The ships approached their anchorages with booms rigged and invasion
barges ready to lower. Except for the occasional shelling by
warships, it was too peaceful to be real--more like a dress
rehearsal than the real thing. But that afternoon Avola was raided
by high-level bombers and dive-bombers in the first of more than 50
air attacks to come in a week.

During an air attack most men were too busy to really see the planes
diving or flaming down, shrapnel bursts in the air, bombs falling
like glittering tinfoil, and the fires and explosions on ships. A
Navy gunner on the Colin Kelly wrote, understandably, that "the
stark terror of the sight is indescribable." The nonchalant third
mate on that ship, Mr. Wonson, merely sang "Praise the Lord, and
pass the ammunition," inspiring the crew even as hot shrapnel
bounced around them on deck. In the same attack, red-hot shrapnel
started a fire in a gasoline-filled hold on the Jonathan Grout but
two seamen climbed down and put it out. The Dutch freighter Baern
alongside the Grout was sunk.

*ENTRIES PROVIDED:*
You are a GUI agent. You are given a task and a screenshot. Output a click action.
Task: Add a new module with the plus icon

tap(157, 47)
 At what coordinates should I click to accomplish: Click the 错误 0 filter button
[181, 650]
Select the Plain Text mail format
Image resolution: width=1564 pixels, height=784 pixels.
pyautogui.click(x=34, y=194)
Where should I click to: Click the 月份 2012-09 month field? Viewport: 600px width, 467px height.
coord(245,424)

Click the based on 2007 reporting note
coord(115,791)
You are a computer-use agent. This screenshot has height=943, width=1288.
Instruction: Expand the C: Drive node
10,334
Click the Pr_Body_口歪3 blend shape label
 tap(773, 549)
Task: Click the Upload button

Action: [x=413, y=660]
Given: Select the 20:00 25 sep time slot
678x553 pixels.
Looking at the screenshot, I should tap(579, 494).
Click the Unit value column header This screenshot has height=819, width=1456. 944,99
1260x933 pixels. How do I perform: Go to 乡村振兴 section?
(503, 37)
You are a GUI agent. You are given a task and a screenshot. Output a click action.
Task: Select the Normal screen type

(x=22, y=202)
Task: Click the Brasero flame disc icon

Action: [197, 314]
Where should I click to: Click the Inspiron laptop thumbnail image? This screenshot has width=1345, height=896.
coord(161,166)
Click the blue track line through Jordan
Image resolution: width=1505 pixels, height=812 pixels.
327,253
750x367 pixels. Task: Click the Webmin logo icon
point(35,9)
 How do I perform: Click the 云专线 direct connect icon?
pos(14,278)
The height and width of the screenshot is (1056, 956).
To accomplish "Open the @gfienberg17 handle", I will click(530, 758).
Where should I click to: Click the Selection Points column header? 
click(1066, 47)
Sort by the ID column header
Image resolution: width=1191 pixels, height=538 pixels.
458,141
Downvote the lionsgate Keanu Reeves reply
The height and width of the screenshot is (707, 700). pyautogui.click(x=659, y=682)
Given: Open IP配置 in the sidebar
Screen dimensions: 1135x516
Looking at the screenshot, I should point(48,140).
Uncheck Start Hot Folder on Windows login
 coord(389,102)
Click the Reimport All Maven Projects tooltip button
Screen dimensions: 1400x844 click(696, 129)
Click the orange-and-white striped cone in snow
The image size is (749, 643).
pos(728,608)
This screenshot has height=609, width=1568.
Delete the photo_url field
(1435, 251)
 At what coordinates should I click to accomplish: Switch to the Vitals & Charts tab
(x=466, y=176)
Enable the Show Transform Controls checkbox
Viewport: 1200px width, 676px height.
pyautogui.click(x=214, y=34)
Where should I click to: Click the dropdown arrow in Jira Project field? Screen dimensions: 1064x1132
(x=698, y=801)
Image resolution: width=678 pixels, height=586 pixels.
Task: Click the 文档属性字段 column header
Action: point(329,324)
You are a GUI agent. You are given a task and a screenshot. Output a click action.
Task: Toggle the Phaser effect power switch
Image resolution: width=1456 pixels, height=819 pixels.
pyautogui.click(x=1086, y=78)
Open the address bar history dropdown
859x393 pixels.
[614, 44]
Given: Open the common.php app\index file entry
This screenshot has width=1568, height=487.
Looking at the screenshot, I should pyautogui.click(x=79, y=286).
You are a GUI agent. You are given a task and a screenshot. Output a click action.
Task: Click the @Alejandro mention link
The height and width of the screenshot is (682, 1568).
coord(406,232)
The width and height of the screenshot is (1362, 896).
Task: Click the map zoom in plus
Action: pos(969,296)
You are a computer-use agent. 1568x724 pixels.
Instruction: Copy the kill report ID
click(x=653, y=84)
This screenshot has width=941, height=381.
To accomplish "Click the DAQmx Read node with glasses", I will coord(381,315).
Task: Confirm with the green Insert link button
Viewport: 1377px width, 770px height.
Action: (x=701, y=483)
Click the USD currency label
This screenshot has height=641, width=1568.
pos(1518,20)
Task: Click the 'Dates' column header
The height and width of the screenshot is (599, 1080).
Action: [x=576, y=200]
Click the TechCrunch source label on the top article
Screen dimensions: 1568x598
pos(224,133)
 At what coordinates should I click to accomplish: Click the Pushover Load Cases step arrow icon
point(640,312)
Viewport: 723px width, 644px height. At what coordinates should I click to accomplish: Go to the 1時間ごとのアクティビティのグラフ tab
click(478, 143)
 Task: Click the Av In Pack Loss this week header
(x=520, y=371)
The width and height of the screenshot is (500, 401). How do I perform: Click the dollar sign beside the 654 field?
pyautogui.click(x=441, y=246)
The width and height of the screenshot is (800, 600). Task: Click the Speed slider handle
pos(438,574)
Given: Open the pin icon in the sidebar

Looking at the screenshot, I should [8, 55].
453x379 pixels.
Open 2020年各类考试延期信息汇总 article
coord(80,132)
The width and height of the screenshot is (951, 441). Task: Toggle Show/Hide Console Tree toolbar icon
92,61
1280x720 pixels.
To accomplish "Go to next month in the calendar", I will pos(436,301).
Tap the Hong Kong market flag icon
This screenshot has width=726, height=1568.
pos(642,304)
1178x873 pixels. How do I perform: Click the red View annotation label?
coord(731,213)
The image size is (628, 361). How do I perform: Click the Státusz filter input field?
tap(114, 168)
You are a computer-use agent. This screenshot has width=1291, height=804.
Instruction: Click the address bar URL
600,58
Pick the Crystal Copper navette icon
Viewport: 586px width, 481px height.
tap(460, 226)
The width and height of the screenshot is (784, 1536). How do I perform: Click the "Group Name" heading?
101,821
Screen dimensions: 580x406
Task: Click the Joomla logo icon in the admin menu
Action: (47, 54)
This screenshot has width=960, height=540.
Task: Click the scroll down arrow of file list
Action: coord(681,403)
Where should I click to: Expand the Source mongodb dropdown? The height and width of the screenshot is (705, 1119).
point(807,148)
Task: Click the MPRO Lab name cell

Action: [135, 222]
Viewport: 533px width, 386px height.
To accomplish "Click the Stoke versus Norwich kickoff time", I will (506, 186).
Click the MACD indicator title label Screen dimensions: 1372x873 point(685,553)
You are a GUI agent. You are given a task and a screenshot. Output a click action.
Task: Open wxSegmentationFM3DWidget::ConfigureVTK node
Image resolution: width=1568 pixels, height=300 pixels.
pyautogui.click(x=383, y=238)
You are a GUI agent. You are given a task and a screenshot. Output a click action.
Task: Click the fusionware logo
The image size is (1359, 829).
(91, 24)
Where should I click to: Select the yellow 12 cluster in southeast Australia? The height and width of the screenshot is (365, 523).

*BRIEF A:*
In the passage on the Avola air raids, what did the third mate of the Colin Kelly sing during the attack?
*BRIEF B:*
Say whether each statement agrees with the passage on the Avola air raids. Answer yes or no, and quote the words that decide it.
(i) Avola was raided by both high-level bombers and dive-bombers.
(ii) Two seamen put out the fire in the Jonathan Grout's gasoline-filled hold.
(iii) The Dutch freighter Baern survived the attack.
*BRIEF C:*
Copy everything in the passage on the Avola air raids from "During an air" down to "Grout was sunk.".
The rows aren't needed for any of this.

*YOUR SOLUTION A:*
"Praise the Lord, and pass the ammunition."

*YOUR SOLUTION B:*
(i) Yes: "Avola was raided by high-level bombers and dive-bombers"
(ii) Yes: "two seamen climbed down and put it out"
(iii) No: "The Dutch freighter Baern alongside the Grout was sunk."

*YOUR SOLUTION C:*
During an air attack most men were too busy to really see the planes
diving or flaming down, shrapnel bursts in the air, bombs falling
like glittering tinfoil, and the fires and explosions on ships. A
Navy gunner on the Colin Kelly wrote, understandably, that "the
stark terror of the sight is indescribable." The nonchalant third
mate on that ship, Mr. Wonson, merely sang "Praise the Lord, and
pass the ammunition," inspiring the crew even as hot shrapnel
bounced around them on deck. In the same attack, red-hot shrapnel
started a fire in a gasoline-filled hold on the Jonathan Grout but
two seamen climbed down and put it out. The Dutch freighter Baern
alongside the Grout was sunk.